1976 — Actor, singer and global activist Paul Robeson dies in Philadelphia from complications of a stroke. He was 77. Robeson, a New Jersey native, attended Rutgers University (the third African American to do so), where he was an All-America football star and also won letters in baseball, basketball and track. He was accepted into the Phi Beta Kappa academic honors society and graduated from Rutgers in 1919 as valedictorian of his class. After receiving a law degree from Columbia University in 1923, Robeson began a career in acting. He joined the Provincetown Players, a New York theater group that included playwright Eugene O’Neill, and appeared in O’Neill’s play All God’s Chillun Got Wings in 1924. His subsequent appearance in the title role of O’Neill’s The Emperor Jones was critically acclaimed in both New York and London. He later became world famous as Joe in the musical Show Boat with his bass rendition of “Ol’ Man River.” His portrayal of the title role in Othello in London (1930) won high praise, and he later became the first African American to play Othello on Broadway. As an activist, Robeson regularly spoke out against racial injustice and was involved in world politics. He supported Pan-Africanism, sang for loyalist soldiers during Spain’s civil war, took part in anti-Nazi demonstrations and performed for Allied forces during World War II.
1977 — Roots, a miniseries based on Alex Haley’s 1976 novel Roots: The Saga of an American Family, premieres on ABC, featuring John Amos, LeVar Burton, Lou Gossett Jr., O.J. Simpson, Madge Sinclair, Cicely Tyson, Leslie Uggams and Ben Vereen.
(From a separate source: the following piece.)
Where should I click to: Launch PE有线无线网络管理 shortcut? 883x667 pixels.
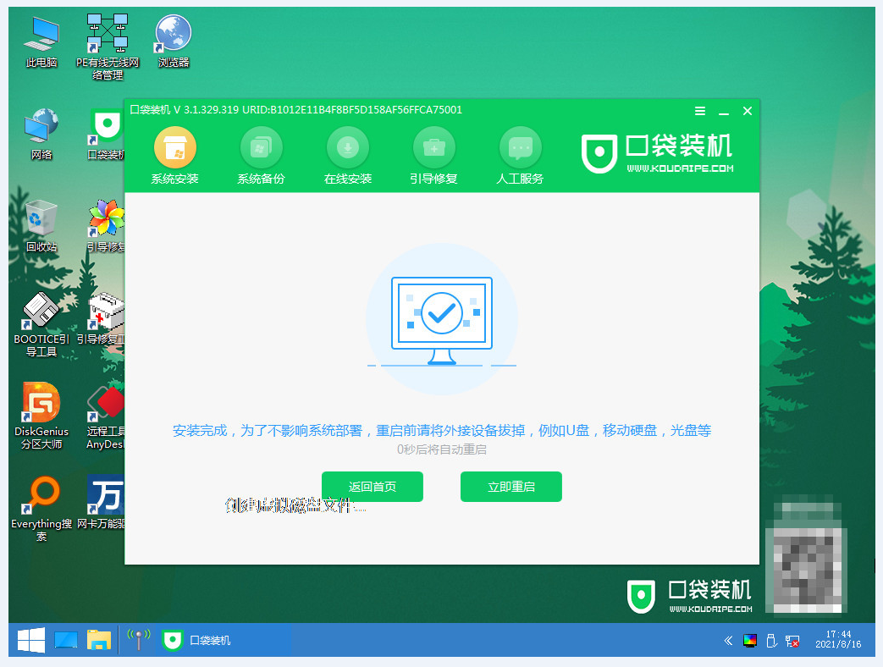point(108,47)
The eight-episode miniseries, which was broadcast over eight consecutive nights, follows a family from its origins in West Africa through generations of slavery and the end of the Civil War. The cultural impact of Roots was immediate, as it broke several Nielsen ratings records for television and sparked difficult, yet necessary conversations about the slave trade and the turmoil that Black families faced in America. Roots received 43 Emmy nominations and received eight Emmy awards, including outstanding lead actor for Gossett Jr. and outstanding supporting actress for Olivia Cole. It still ranks as one of the most-watched television miniseries of all time.
2015 — Golden State Warriors guard Klay Thompson sets the NBA record for most points scored in a quarter (37), 3-pointers in a quarter (nine) and tied the league record for field goals made in a quarter by going 13-for-13 in a 126-101 win over the Sacramento Kings. Thompson scored 19 consecutive points over a five-minute, 26-second stretch and single-handedly outscored the Kings by 15 points in the quarter. He finished the game with what was then a career-high 52 points, despite sitting out the last 9½ minutes of the game.